Wild Socket Problem – Possibly Bonded NIC Issue?
Focused on an interesting problem today. In the last few weeks, I've done a lot of re-writing on the UDP receiver in my ticker plant to get it better, faster, etc. And one of the things I've noticed is that I was accumulating, but not logging, dropped messages from the exchange. Now this is a serious issue because I'm looking at both the A and B sides from the exchange - they are meant to be fault-tolerant pairs so that should you loose a datagram on one, the other has it and you can get it there. So to loose packets is significant.
Made more significant in the nature by which I'm losing them. Let's say I start one of my apps that listens to a set of UDP multicast feeds. This guy gets started and it's running just fine. In another shell on the same box, I start another application that listens to a different set of UDP channels. As this second application is starting - the first app starts dropping packets! Within a few seconds, everything stabilizes and both applications are fine and neither app is dropping anything.
If I then stop the second app - the first app drops a few packets! Again, within a second or so, it's all stable again and nothing more is dropped.
From this, I have a few observations and a theory.

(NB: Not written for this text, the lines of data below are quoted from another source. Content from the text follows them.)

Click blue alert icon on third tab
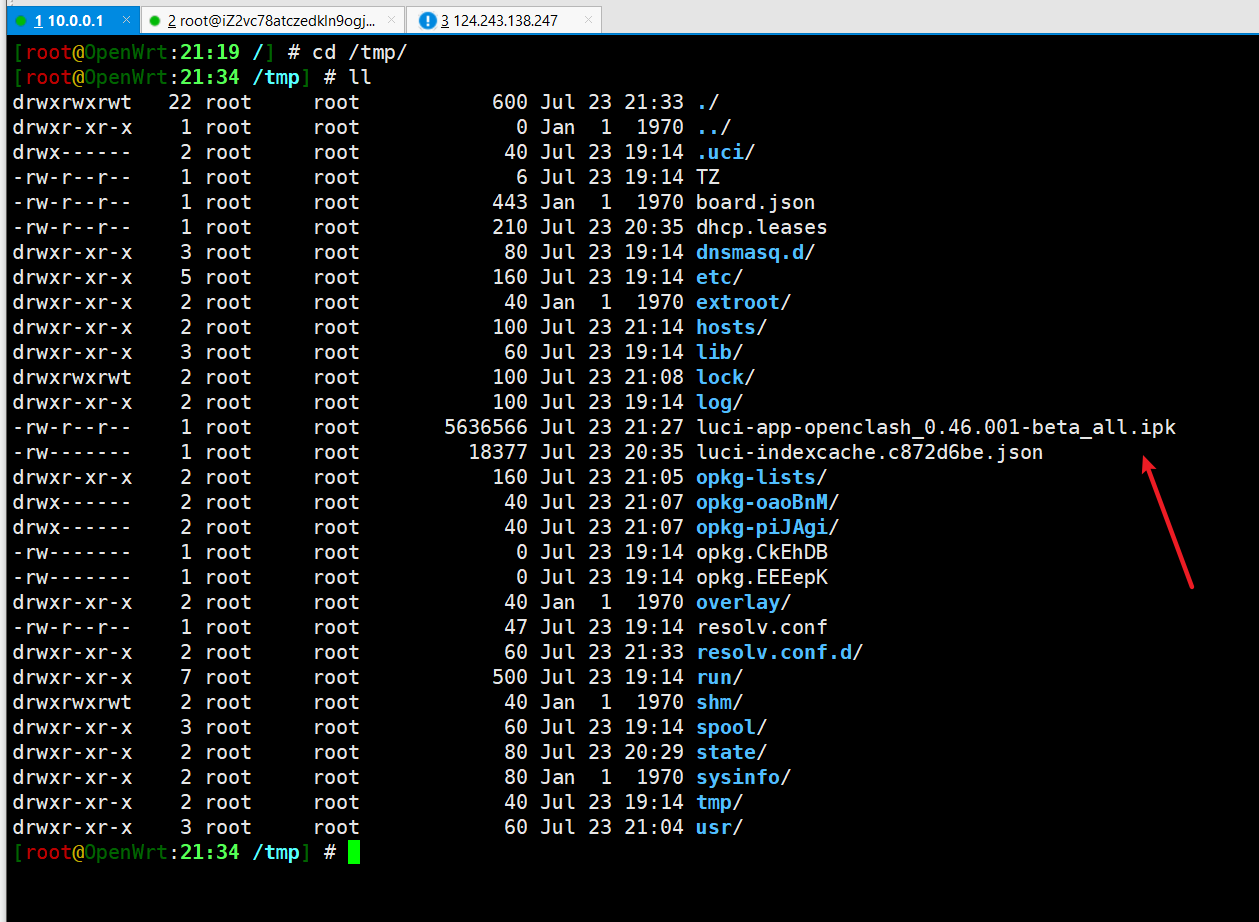 [x=428, y=20]
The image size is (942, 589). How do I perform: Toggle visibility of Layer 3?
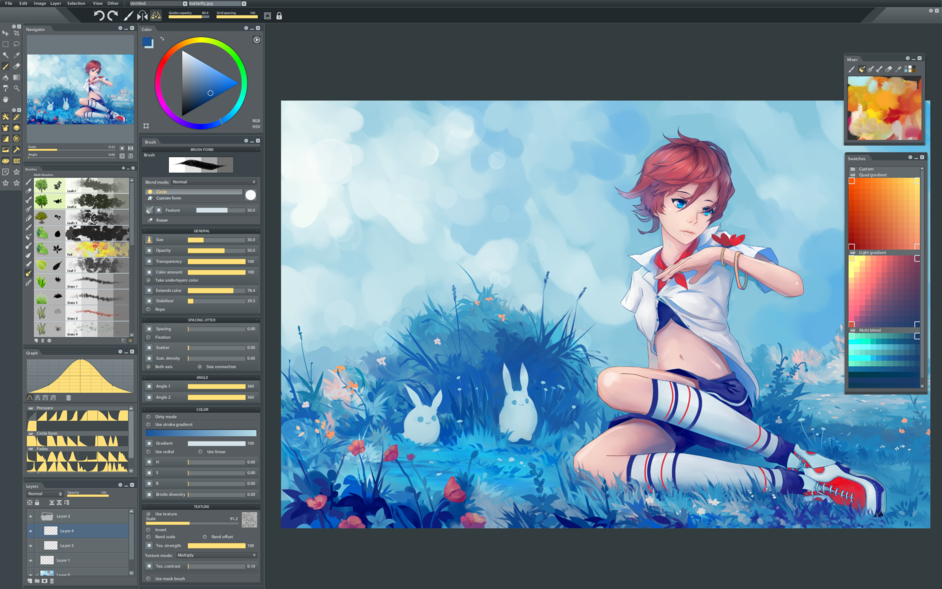30,546

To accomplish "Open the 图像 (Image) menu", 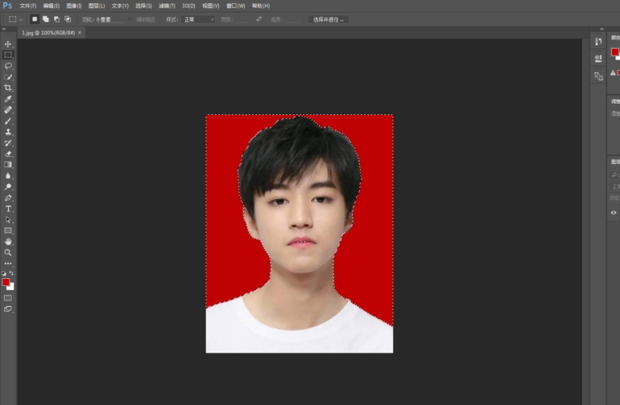I will (x=73, y=5).
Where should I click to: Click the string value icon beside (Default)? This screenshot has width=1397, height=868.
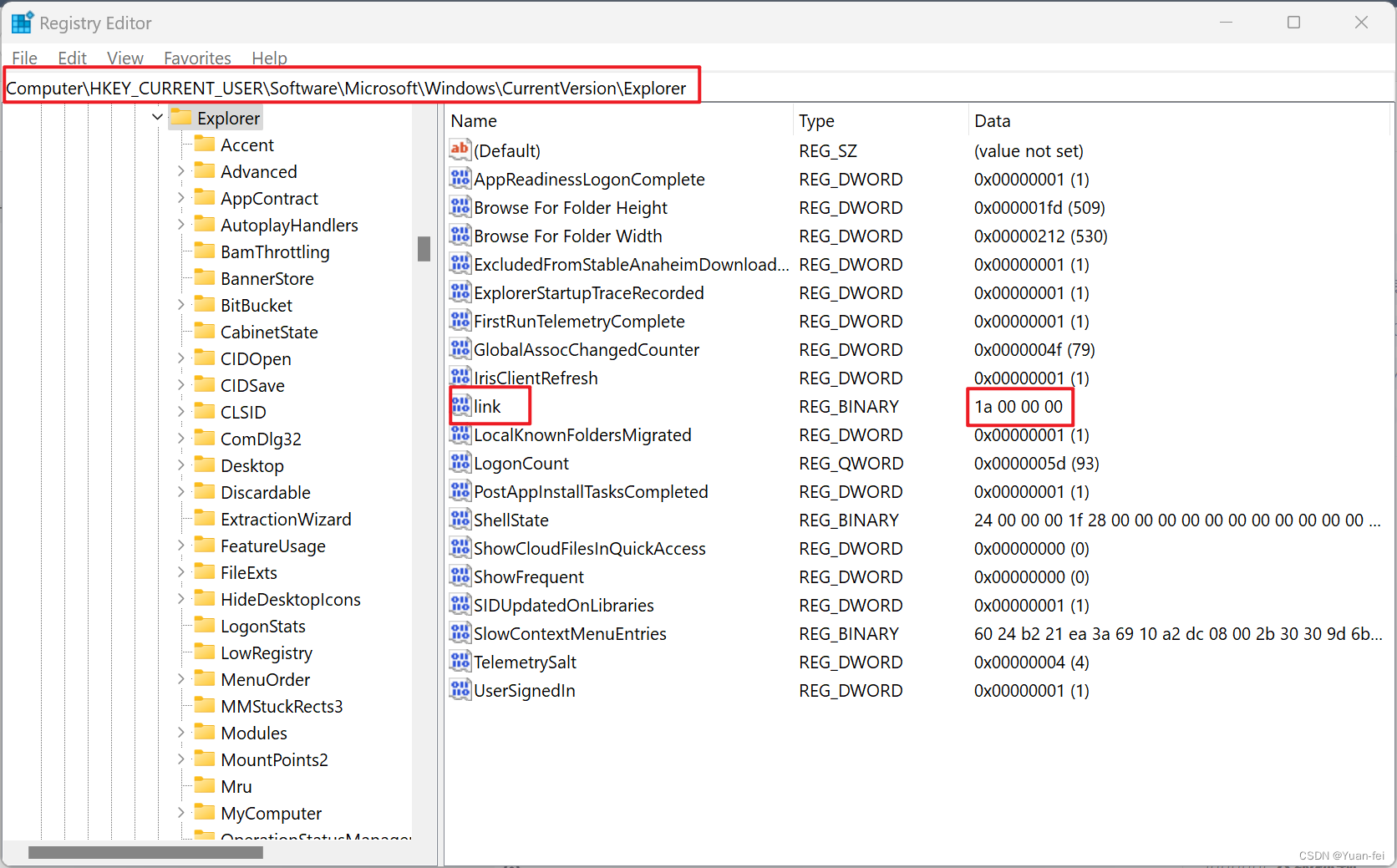click(x=460, y=150)
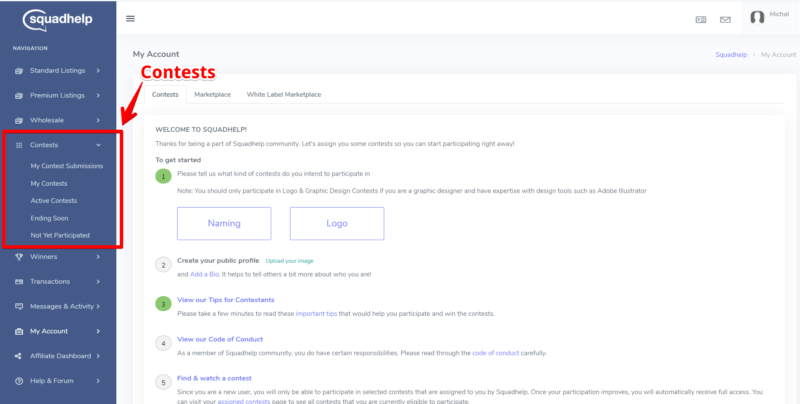The height and width of the screenshot is (404, 800).
Task: Open the envelope messages icon in header
Action: pyautogui.click(x=725, y=20)
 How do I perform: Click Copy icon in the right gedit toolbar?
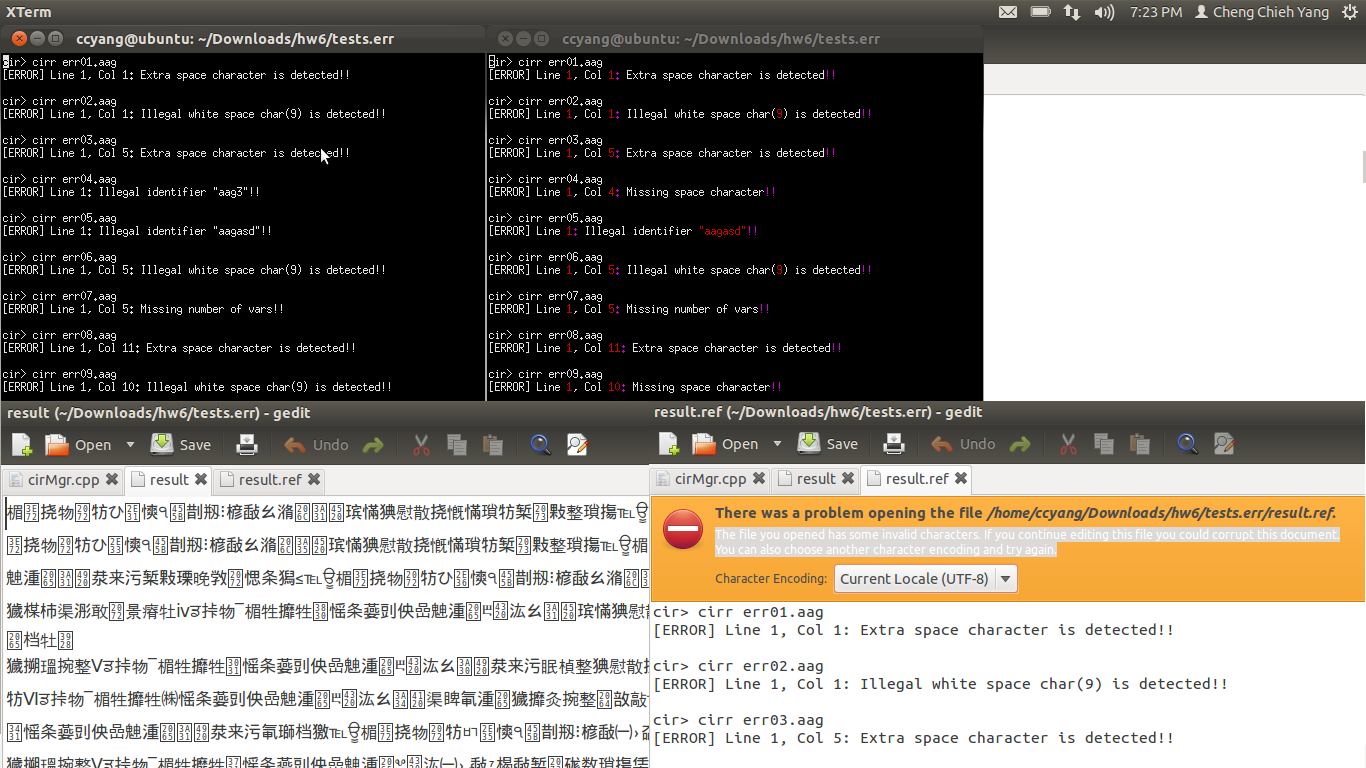pos(1104,444)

- It is not in the process space - two apps share nothing but the OS and hardware. So it's not "within" either process.
- It is socket related - because I loose packets on A and B channels, it's not the failure of one multicast channel.
- It is load related - the more load there is on the first and second apps, the worse the drops.
My theory is that it's the way the bonded interface is configured. Specifically, I believe it's set up to automatically rebalance the load between the two sockets, and in so doing, changing the load causes some of the sockets to be shifted from one physical NIC to another, and the packets are dropped.
It certainly makes sense. The question is: can I effect the configuration in a meaningful way? I looked at the modes for bonding NICs in Ubuntu, and depending on how they have it set up, I might just have to live with it. If so, at least I know where it's coming from.
UPDATE: the core issue is that I can't specify the NIC for boost asio to use for reception of the UDP traffic. If I try to use the address, I get nothing. If I use the "0.0.0.0", then I get data but the problems persist. It's an annoying limitation with boost asio UDP, but it's a limitation, and we'll have to deal with it. Crud.
UPDATE: the only option I found was in the joining of the multicast channel. It turns out that you can tell boost which address to join the multicast address on this takes the form of something like:
socket->set_option(multicast::join_group( address_v4::from_string(aChannel.first), address_v4::from_string("10.2.2.8"));
where the second address is the address of the NIC you want to listen on. It works only marginally for me, and that's a drag, but it's a possibility if I need it. It's not boost's problem.
[4:20pm] UPDATE: I found out that it's the Intel NIC drivers! A guy in The Shop ran across this for his work a little bit ago, and found the solution in updated drivers for the Intel 10GbE NICs. I've talked to the Unix Admins, and they are building a patch for my boxes. This is fantastic news!